I have always found coding to be oddly comforting in the way that it all, in the end, makes sense. It is such a straightforward means of communicating with a machine. You are given rules and regulations, how you can tell it this, how you can tell it that, and then you follow the instructions. It is the communicative equivalent of baking a cake. I find something appealing in such a logical formulation of ideas.
That being said, I also find interesting the contrasts that coding language has with the english language, or really any writing language on a broader spectrum. They start from similar motives in that both are arguably goal-driven. Whether writing a short story, essay, or program, the author has a direct objective in their crafting of the piece. Whether you want to elicit some level of emotional response or have a simply program that converts binary to hex, there is a purpose behind the creation.
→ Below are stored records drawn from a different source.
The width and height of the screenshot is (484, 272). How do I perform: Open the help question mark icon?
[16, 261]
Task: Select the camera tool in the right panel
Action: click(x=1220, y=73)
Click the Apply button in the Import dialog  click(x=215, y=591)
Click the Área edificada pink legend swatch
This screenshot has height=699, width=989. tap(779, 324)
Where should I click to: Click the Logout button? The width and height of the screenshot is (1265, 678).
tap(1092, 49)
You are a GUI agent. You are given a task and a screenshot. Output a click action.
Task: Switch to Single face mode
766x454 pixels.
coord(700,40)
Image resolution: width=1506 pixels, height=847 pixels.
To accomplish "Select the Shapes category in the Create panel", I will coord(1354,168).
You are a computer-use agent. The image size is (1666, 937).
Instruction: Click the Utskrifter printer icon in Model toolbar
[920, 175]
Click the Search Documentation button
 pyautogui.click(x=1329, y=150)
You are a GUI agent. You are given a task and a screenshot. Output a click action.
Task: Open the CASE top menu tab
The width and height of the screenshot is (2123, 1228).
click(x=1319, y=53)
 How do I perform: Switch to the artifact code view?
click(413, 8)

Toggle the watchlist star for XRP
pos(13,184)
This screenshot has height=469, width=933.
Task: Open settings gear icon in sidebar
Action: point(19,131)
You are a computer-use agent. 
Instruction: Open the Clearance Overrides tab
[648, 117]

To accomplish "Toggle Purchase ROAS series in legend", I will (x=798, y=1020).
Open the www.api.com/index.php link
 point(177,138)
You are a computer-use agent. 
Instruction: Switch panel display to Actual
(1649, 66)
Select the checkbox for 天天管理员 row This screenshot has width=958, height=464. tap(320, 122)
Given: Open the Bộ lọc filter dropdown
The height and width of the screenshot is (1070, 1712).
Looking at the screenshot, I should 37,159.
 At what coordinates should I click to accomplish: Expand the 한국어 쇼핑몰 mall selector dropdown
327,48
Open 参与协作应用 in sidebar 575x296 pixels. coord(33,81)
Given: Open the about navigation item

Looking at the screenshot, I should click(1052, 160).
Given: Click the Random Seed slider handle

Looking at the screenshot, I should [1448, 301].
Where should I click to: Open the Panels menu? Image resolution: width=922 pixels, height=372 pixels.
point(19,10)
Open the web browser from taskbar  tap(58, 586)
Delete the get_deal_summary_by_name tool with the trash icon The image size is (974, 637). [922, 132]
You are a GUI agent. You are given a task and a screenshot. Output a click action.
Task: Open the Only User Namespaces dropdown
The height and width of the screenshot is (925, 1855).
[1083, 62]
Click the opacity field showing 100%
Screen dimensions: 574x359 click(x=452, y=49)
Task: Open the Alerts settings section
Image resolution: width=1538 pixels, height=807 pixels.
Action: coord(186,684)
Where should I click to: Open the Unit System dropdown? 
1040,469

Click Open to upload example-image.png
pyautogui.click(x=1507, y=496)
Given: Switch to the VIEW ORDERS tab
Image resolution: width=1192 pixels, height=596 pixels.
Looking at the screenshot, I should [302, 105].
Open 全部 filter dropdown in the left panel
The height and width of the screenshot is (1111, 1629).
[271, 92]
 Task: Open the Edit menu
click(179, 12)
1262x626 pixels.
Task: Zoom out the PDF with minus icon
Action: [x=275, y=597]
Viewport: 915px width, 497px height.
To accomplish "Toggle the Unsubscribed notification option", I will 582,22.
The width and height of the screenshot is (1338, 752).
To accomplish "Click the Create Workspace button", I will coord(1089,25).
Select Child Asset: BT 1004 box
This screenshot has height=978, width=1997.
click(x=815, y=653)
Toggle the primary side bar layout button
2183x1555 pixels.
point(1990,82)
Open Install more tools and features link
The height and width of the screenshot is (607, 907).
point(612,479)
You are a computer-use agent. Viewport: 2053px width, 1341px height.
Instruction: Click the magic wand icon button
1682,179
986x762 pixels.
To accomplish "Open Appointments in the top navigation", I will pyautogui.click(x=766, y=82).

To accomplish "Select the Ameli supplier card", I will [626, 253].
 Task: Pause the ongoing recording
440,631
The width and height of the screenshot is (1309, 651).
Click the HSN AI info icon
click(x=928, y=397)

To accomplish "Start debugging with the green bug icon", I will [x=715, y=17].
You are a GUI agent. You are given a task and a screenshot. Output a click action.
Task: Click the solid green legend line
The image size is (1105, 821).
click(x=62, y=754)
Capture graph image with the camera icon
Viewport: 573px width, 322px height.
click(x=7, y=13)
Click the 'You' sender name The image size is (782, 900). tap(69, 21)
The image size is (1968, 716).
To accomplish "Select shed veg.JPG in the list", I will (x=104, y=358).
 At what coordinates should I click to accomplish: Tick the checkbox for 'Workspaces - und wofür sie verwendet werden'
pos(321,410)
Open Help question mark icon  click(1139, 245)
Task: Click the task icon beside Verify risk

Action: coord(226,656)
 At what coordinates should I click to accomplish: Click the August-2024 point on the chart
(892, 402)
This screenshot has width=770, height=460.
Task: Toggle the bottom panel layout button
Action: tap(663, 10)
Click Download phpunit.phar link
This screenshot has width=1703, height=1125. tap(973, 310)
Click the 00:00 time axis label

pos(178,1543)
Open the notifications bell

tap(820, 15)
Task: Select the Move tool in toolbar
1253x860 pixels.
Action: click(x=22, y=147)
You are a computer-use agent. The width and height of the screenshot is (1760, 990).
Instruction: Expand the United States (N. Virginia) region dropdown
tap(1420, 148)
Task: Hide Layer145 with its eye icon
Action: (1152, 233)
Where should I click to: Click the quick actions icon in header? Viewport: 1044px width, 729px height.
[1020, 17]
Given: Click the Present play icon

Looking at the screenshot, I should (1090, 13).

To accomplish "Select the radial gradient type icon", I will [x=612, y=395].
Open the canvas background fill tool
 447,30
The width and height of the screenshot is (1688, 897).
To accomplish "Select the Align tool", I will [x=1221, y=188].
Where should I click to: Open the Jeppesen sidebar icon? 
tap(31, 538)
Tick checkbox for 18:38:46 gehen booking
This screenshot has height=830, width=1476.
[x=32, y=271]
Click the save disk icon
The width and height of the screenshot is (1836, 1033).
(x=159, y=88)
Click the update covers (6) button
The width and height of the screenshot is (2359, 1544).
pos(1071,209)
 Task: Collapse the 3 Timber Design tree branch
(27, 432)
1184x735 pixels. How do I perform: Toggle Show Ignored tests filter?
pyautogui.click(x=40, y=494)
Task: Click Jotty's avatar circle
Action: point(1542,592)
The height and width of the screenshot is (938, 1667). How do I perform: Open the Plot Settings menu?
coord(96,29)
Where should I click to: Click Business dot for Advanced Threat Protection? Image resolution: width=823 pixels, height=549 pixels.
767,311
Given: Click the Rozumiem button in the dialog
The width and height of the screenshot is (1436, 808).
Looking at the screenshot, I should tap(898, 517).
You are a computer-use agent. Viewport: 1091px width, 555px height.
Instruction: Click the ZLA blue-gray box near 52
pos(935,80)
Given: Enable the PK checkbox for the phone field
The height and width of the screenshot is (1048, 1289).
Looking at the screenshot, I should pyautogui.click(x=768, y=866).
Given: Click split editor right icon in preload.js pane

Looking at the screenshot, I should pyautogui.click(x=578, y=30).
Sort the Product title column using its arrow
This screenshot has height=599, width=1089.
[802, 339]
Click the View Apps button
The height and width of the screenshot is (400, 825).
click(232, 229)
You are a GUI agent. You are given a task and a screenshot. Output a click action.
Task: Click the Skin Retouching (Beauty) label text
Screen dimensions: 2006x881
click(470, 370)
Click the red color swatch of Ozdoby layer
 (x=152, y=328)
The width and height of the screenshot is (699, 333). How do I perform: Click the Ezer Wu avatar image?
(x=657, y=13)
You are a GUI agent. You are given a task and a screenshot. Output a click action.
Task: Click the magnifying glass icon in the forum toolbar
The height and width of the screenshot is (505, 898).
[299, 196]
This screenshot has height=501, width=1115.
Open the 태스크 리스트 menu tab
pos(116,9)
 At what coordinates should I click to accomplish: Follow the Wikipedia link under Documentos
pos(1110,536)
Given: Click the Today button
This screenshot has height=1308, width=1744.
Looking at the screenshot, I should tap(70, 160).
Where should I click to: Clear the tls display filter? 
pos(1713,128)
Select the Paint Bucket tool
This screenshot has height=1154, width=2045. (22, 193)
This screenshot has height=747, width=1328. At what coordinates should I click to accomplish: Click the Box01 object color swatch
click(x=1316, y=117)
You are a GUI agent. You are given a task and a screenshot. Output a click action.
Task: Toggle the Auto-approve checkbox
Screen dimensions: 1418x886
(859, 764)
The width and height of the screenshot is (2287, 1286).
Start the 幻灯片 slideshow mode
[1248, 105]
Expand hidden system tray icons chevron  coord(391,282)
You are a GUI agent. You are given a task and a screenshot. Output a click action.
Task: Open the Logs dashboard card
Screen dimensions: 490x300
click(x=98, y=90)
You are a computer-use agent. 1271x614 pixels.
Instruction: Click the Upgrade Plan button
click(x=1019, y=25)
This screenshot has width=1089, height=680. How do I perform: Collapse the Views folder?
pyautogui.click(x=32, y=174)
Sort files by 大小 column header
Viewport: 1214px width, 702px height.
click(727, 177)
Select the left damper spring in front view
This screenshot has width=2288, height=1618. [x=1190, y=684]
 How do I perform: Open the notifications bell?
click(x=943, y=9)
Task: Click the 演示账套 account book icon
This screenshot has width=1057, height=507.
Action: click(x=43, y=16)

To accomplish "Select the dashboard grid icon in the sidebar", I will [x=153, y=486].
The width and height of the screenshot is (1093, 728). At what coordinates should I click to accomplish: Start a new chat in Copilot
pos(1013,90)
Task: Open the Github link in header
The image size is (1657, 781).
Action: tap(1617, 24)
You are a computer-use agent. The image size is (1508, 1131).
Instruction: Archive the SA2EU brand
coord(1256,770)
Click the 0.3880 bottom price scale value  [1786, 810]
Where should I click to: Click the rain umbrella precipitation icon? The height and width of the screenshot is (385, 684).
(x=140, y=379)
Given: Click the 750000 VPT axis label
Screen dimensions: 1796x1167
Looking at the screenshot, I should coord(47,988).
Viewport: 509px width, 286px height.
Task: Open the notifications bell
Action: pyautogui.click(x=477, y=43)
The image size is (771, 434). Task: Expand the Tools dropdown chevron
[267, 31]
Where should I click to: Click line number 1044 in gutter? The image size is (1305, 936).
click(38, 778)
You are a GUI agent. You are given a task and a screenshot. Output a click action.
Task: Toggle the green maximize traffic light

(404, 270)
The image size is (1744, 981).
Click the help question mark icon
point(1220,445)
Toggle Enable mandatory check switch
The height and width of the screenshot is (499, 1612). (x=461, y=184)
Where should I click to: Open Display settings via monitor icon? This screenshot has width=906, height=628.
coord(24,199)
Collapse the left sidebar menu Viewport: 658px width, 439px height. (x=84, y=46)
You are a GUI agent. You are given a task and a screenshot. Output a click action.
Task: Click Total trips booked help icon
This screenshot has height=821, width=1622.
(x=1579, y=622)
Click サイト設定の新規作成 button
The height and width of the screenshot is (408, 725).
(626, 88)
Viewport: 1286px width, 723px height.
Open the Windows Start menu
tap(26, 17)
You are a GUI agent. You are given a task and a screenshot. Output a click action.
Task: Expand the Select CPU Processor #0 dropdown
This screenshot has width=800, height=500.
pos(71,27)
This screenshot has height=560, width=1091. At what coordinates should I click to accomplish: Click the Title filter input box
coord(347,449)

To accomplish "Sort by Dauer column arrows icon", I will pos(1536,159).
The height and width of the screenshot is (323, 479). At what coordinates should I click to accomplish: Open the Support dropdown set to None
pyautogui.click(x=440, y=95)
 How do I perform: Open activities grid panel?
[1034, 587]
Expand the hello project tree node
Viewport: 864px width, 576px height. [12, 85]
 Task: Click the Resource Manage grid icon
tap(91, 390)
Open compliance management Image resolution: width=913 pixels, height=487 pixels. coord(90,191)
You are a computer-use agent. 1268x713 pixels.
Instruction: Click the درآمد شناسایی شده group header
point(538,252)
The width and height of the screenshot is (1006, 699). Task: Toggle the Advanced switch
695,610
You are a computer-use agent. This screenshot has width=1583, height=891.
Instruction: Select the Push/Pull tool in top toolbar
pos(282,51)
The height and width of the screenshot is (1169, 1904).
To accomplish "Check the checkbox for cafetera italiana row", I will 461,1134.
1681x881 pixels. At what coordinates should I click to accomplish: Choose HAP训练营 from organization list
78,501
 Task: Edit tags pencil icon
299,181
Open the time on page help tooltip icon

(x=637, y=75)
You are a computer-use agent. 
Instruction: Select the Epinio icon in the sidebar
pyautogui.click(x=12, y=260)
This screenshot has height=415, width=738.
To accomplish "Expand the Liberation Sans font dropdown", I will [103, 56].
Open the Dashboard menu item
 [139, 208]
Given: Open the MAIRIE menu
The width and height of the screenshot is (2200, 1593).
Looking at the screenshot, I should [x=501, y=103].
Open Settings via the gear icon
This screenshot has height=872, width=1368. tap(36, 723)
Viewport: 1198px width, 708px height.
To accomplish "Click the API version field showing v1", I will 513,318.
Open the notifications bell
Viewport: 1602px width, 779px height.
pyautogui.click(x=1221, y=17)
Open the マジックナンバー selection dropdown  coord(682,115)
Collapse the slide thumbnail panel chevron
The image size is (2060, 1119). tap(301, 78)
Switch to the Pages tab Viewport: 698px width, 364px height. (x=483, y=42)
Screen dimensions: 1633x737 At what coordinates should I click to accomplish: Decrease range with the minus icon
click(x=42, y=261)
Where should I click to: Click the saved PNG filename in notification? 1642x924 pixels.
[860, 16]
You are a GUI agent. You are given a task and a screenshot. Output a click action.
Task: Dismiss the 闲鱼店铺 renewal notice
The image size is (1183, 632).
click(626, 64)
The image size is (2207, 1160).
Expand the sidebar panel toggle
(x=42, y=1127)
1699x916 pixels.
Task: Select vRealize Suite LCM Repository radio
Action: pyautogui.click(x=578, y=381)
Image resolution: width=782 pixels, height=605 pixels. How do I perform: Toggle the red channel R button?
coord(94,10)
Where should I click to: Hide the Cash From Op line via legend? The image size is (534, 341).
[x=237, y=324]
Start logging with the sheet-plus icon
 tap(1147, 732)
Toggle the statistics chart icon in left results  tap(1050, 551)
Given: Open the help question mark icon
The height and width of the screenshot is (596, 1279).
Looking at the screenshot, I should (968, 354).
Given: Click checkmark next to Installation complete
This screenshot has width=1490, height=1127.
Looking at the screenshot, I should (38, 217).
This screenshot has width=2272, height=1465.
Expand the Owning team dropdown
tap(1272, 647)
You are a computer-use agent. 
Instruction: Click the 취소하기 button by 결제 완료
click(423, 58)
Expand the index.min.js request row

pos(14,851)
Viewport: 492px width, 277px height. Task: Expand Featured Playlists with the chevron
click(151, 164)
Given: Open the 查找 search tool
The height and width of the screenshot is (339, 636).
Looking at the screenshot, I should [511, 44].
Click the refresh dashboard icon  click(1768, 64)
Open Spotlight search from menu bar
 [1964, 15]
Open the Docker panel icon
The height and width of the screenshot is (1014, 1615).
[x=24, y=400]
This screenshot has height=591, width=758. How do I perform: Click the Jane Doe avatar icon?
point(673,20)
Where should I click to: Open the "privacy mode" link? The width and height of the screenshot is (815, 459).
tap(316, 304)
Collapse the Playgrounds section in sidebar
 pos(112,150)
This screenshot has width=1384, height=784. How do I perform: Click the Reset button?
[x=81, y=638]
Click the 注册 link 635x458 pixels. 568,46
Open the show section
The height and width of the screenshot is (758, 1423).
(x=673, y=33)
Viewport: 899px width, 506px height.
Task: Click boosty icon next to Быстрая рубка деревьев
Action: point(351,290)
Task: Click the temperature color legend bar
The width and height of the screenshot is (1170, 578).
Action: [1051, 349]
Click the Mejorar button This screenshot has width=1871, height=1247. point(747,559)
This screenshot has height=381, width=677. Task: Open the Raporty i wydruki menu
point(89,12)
The difference that I believe stood out the greatest to me was that I did not care about how the coding looked or read in the process. While Python has some features that require a certain level of organization, as well as allow for comments that the author can use to annotate the process, a lot of the time my main focus was taking the least amount of steps to reach my main goal. As we read for class, a lot of programmers are paid extremely well to try and simplify and streamline code as much as possible. It is not about the beauty of the writing, but simply about the speed and accuracy of its results. This is not to say that there isn’t a great appreciation for beautiful code or a brilliant algorithm, but that those types of compliments are not the end game.